Tan enfrascada estaba en su futuro y en hacer realidad sus sueños, que cualquier idea de establecer un noviazgo le resultaba más que descartada. Según su criterio muy personal, un novio solo sería una distracción innecesaria en el camino de la búsqueda de sus metas. Era Grettel quien le decía constantemente que al menos debía aprender a apreciar lo bueno del sexo opuesto, o sea, sus cualidades físicas, o lo que ella definía en solo dos palabras: una cara y un cuerpo dignos de contemplar. A Yolanda le parecía bastante ridículo, ya que consideraba que nunca debía juzgarse un libro solamente por su portada.

Sin embargo, Yolanda esta vez dio un vistazo rápido al espécimen que tenía enfrente. Era delgado, poco más alto que ella, solo escasos centímetros. Su rostro era una delicia. El abundante cabello ligeramente ensortijado de un negro azabache, recortado con gusto. Ojos oscuros, nariz perfilada, boca burlona. Yolanda percibió que debía tener un cuerpazo macizo, puesto que el choque se lo había indicado. Anchos hombros, brazos fuertes... Por primera vez utilizaría el término propio de Grettel. Estaba frente a un auténtico galán adolescente. Permanecieron con los ojos fijos el uno en la otra, hasta que se incorporaron al unísono, sin dejar de mirarse:

_ Hola._ saludó él con una sonrisa encantadora.

_ Ho... Hola._ jadeó ella.

_ Eres nueva ¿Cierto? No recuerdo haberte visto antes.

_ Si. Acabo de llegar y busco la secretaría docente para recoger mis libros.

Él se cruzó de brazos y se recostó a la pared con actitud sensual, mientras Yolanda evitaba mirar los apretados músculos de sus brazos bajo las mangas de la camisa de uniforme:

_ Si lo que buscas son tus libros creo que a donde debes ir es al almacén, y eso está en la parte trasera del comedor, al otro lado de la cocina.

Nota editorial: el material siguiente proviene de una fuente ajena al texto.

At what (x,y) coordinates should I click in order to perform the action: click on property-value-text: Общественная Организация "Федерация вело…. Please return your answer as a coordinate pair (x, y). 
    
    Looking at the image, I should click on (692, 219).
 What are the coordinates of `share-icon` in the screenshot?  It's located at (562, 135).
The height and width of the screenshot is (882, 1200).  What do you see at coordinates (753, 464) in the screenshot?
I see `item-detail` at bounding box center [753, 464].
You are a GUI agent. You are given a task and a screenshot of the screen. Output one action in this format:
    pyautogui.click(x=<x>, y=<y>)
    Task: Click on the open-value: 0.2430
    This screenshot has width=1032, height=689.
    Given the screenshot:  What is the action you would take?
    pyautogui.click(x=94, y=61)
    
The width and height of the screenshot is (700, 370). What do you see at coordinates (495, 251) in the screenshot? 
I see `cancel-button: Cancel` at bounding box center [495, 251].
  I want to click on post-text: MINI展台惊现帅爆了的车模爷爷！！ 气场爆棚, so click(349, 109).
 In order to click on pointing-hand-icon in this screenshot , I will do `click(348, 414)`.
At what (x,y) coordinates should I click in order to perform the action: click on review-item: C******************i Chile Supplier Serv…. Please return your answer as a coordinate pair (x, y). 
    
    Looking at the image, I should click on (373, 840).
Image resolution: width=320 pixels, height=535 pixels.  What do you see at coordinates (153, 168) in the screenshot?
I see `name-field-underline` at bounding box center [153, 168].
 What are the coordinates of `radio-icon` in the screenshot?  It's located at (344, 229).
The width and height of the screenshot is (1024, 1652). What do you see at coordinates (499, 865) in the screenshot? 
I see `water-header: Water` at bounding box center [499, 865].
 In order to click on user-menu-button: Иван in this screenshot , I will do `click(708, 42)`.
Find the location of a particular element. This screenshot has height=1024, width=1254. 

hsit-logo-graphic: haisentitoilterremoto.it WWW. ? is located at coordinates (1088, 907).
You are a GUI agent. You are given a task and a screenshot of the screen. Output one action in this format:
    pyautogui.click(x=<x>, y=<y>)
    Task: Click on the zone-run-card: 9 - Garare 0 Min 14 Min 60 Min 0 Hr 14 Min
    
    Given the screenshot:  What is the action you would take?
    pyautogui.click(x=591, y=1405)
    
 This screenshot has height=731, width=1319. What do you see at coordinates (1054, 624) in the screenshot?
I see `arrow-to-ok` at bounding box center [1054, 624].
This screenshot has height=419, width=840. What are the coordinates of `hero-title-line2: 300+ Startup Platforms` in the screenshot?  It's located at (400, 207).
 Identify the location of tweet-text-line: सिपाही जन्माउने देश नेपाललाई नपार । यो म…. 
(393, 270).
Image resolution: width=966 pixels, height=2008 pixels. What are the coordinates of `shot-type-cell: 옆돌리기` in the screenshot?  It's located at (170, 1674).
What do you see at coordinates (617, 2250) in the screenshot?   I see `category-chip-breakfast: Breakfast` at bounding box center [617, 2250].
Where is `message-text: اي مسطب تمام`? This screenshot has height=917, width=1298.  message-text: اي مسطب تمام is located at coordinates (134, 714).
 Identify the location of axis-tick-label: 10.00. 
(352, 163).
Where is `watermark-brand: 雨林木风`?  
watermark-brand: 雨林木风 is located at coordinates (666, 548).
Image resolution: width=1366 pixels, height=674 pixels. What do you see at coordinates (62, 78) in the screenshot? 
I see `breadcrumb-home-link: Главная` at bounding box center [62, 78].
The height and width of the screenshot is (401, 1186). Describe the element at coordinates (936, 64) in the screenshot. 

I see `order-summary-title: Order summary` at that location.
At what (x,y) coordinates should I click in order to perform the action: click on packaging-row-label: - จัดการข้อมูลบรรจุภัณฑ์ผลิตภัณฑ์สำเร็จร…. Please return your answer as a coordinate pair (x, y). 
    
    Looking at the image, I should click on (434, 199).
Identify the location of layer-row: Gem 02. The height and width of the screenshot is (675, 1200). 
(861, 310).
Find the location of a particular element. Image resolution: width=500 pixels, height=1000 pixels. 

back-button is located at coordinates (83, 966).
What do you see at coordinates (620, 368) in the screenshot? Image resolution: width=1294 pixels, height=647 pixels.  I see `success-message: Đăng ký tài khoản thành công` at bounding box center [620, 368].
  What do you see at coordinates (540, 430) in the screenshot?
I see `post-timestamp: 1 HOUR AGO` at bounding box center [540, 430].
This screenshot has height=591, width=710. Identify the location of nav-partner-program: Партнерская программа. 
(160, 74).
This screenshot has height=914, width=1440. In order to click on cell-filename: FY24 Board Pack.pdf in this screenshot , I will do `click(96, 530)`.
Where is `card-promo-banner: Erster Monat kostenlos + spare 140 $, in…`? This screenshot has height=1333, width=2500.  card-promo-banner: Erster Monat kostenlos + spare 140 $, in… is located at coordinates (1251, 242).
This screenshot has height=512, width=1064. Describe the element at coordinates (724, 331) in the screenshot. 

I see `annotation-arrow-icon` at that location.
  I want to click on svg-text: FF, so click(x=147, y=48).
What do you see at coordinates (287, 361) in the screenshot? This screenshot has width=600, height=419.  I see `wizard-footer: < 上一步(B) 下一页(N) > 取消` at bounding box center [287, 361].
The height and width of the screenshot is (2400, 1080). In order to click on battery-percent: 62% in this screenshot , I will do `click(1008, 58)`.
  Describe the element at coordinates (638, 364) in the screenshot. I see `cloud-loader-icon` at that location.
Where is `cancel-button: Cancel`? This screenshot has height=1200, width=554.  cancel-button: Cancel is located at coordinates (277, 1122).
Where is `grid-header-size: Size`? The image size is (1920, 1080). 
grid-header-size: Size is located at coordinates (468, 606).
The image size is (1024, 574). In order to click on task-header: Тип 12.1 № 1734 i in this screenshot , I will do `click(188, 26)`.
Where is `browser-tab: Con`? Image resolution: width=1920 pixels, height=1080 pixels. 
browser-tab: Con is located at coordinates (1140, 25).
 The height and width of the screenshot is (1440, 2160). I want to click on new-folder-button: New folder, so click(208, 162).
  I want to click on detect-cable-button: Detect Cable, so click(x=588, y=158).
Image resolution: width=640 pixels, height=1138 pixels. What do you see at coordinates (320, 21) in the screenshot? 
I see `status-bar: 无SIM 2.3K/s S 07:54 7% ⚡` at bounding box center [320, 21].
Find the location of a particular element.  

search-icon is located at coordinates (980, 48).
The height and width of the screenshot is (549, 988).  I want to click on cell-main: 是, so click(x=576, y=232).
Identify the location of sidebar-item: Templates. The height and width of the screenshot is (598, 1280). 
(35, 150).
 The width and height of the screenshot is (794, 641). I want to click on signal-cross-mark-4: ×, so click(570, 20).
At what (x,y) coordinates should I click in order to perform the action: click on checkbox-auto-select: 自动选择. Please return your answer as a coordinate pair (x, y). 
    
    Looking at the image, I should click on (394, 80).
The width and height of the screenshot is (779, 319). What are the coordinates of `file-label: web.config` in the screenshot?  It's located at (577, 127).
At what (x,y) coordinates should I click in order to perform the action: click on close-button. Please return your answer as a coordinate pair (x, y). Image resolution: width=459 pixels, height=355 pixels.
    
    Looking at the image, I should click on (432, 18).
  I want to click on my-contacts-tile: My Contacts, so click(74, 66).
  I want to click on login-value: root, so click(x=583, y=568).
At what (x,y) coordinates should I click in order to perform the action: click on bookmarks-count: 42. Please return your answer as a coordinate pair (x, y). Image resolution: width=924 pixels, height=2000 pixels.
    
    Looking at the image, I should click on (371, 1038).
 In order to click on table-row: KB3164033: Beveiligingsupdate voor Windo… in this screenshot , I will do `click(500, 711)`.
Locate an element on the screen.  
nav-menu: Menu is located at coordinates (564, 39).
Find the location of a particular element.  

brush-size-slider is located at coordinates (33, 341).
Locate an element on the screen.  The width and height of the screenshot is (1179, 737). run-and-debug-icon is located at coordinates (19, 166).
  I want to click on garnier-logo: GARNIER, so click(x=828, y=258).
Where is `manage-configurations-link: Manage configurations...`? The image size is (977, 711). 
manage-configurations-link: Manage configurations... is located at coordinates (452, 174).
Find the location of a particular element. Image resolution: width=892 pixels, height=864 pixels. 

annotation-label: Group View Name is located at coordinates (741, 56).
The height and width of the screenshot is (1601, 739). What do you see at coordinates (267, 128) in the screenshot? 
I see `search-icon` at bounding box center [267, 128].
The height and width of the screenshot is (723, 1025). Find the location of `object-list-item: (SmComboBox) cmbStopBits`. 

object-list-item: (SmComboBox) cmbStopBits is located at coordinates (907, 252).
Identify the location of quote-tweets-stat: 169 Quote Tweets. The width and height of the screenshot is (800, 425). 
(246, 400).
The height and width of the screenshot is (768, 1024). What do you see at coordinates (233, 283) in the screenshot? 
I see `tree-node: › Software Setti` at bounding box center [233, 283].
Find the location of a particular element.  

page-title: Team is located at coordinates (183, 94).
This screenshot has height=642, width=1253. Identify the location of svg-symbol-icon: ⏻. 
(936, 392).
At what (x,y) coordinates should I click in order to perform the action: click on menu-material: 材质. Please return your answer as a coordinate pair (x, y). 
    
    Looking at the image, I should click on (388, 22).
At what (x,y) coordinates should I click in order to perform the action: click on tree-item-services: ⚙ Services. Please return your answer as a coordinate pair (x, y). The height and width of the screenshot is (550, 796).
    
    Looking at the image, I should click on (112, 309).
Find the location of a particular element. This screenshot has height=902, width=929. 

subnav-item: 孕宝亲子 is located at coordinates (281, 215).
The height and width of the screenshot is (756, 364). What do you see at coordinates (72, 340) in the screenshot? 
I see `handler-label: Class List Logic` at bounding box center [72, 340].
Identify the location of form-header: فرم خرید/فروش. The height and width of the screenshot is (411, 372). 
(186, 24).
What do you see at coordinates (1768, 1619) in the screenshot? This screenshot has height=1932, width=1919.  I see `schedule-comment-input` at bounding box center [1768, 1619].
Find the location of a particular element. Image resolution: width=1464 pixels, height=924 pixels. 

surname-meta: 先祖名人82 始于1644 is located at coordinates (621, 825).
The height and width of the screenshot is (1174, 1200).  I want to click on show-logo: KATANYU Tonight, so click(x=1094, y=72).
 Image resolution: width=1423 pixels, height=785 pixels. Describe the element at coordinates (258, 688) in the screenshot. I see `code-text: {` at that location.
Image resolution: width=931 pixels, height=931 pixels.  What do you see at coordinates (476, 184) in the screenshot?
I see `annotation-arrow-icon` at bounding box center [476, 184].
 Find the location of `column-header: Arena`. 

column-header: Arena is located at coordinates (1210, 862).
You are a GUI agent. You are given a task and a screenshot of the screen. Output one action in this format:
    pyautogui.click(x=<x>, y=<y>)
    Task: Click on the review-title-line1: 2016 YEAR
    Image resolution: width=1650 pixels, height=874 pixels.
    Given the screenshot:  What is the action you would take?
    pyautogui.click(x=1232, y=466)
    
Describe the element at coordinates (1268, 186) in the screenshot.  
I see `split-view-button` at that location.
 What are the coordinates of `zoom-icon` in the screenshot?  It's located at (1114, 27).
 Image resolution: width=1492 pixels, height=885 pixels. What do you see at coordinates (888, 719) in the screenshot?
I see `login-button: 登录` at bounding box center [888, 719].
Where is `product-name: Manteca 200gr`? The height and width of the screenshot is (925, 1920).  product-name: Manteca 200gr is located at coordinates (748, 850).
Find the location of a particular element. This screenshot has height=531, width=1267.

_ Si, pero verás, mis amigas los recogieron y se los dejaron a la secretaria. _ Bueno pues, en ese caso, debes ir a la nave que sigue y encontrarás a Vivianne, la secretaria, en la pequeña oficina al lado de la dirección.

_ Gracias._ sonrió Yolanda y dio media vuelta para retirarse.

_ A propósito._ le dijo el muchacho._ Dile a Vivianne que Joel le manda un beso grande.

_ Veré que no se me olvide dar el recado._ contestó Yolanda e intentó marcharse nuevamente, pero él la volvió a detener.

_ Oye, no recuerdo tu nombre.

Yolanda suspiró y reprimiendo un sonrisita dijo sin voltearse:

_ Es porque no te lo dije.

Y se alejó, con deseos de mirarlo una vez más, pero por nada del mundo lo haría. Joel sí se quedó contemplándola alejarse hasta que la perdió de vista.